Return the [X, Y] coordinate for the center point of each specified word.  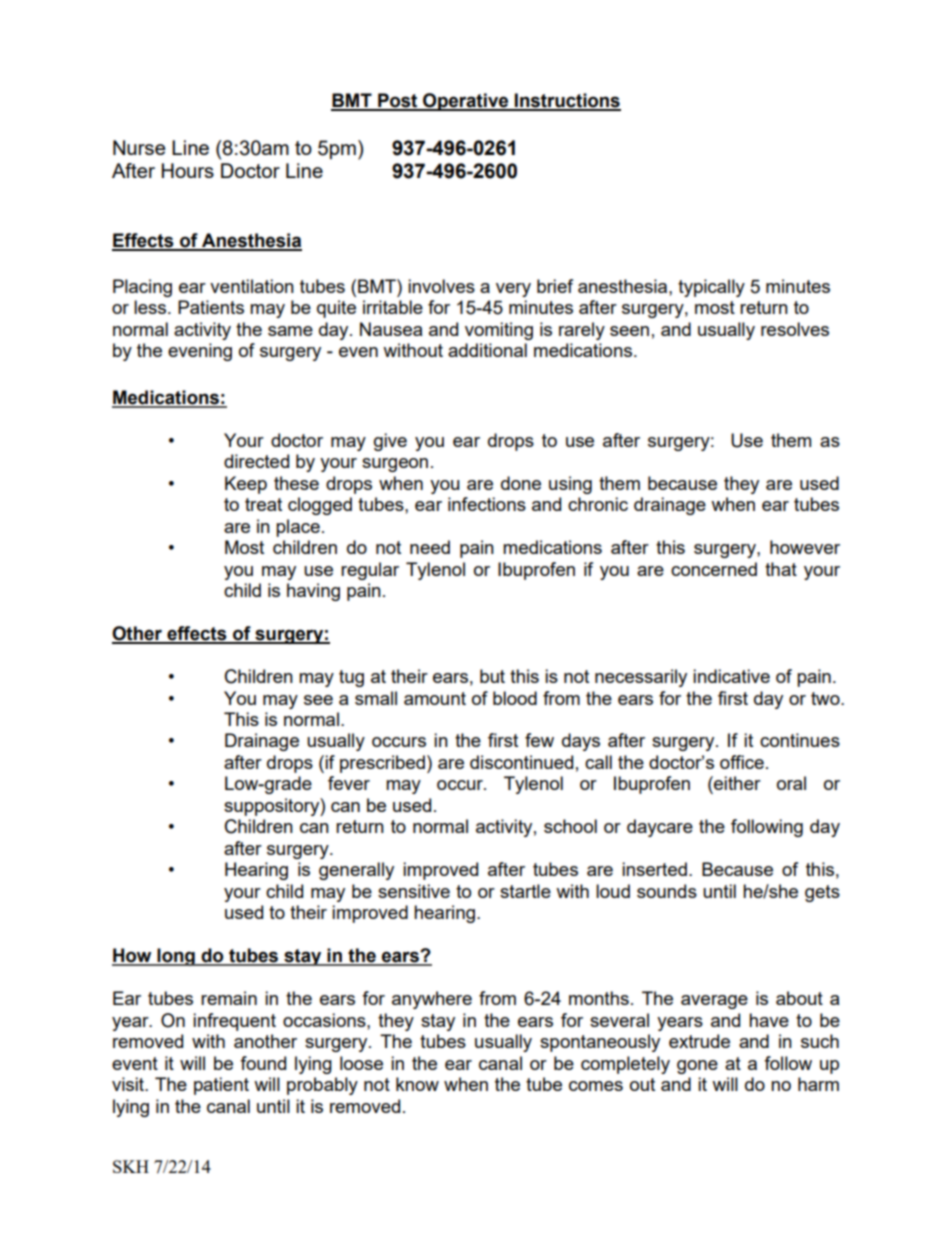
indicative [731, 676]
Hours [188, 170]
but [492, 676]
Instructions [567, 101]
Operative [466, 102]
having [313, 592]
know [417, 1084]
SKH [131, 1166]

• [WHAT THE TASK ASKS]
Reproduce the listing above verbatim, line for line, but leave out the picture.

• [ANSWER TO THE TASK]
Return the [X, Y] coordinate for the center point of each specified word.  
indicative [731, 676]
Hours [188, 170]
but [492, 676]
Instructions [567, 101]
Operative [466, 102]
having [313, 592]
know [417, 1084]
SKH [131, 1166]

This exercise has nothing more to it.